Según Víctor Bustacara, secretario general del Sindicato Nacional de las Bebidas Alcohólicas y Espumosas (Sintrabecolicas), hace unos meses la embajadora de la Unión Europea dijo que Colombia tenía 523 millones de potenciales consumidores de nuestros productos en Europa. "¿Cómo va a decir eso –cuenta con ironía–, si a duras penas llegamos a los dos millones de botellas exportadas a todo el mundo”.
Para algunos empresarios, en el actual escenario el camino para consolidar una industria licorera más fuerte debe basarse, más que en la industrialización, en fortalecer la imagen de una o varias marcas. En realizar una campaña de mercadeo agresiva y a largo plazo orientada a vender una experiencia y no un producto. “Uno no vende un colchón, sino una noche de sueño”, dice una famosa frase del marketing.
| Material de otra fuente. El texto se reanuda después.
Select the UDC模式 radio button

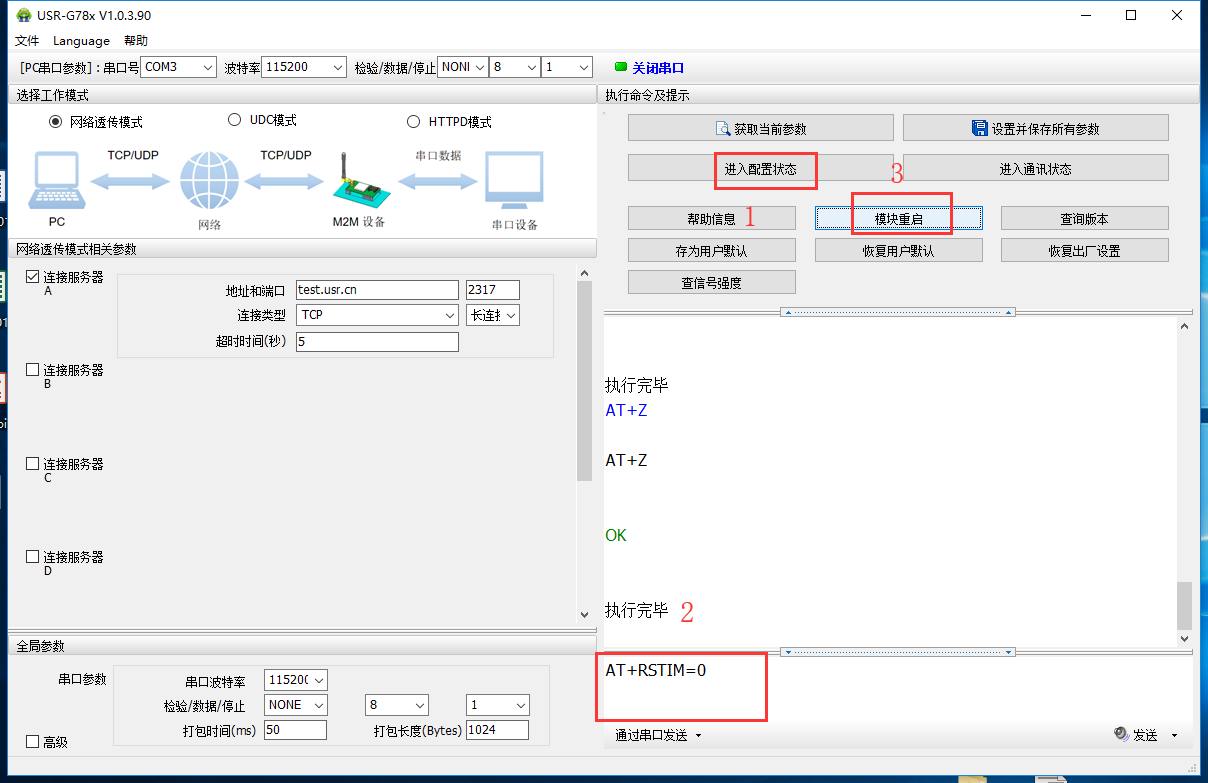pyautogui.click(x=235, y=120)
“Desde varias ópticas, los monopolios han creado una cultura de consumo de dos licores específica y nunca tuvieron contacto con el exterior para lanzar sus marcas”, dice Juan Martín González. Tanto él como Vladimir Ruiz opinan que los licores colombianos no le han contado historias al consumidor, algo que sí han hecho sus rivales. El mercadeo siempre es el mismo: modelos curvilíneas forradas en trusas impresas con los productos que publicitan, repartiendo trago en fiestas de pueblo o a la entrada de los bares. Equipos de fútbol que exhiben marcas de licores en brillantes camisetas. Y música a todo volumen, y más mujeres… y más fiesta.
“Para completar, cada cuatro años cambian las estrategias, en cuanto se va el gobernador de turno –dice González–. Cuando elegimos cualquier producto, lo hacemos porque nos cuenta una historia y lo que significa. Por eso no siempre compramos lo más barato, sino lo que nos cuenta algo. Eso les falta a los licores colombianos”.
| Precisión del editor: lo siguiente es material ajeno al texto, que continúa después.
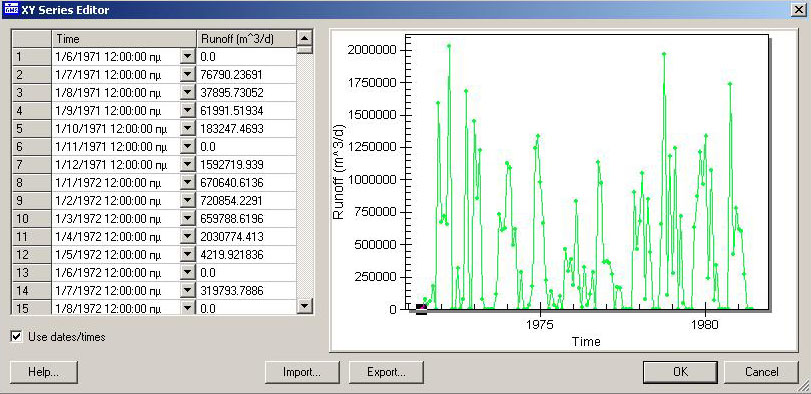Screen dimensions: 811x394
Task: Click the table scrollbar down arrow
Action: click(x=305, y=306)
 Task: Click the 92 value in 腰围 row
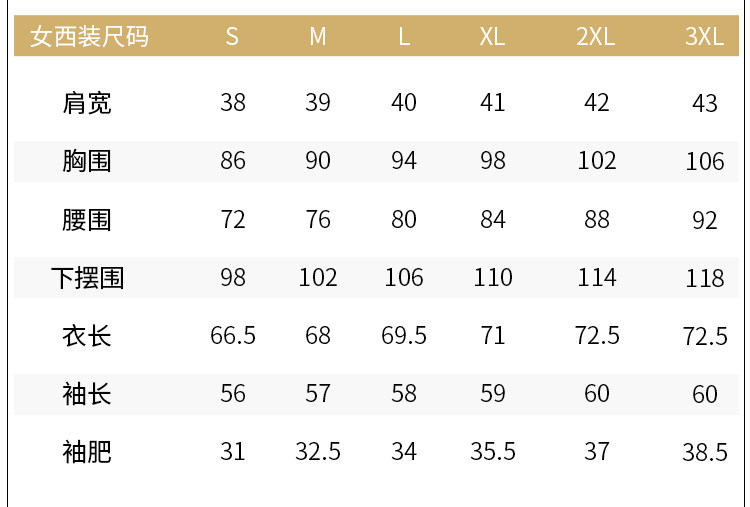click(705, 220)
Las grandes historias de nuestros licores están por contarse. No podemos quedarnos cortos, pues el guaro evoca esas figuras de barro de un borracho con los pantalones caídos, de sombrero y ojos desorbitados, que se abraza a una pequeña botella de aguardiente. Borrachos en miniatura que se venden en las tiendas de souvenirs junto a coloridas chivas donde no puede faltar otro borracho, dormido con una botella en la mano.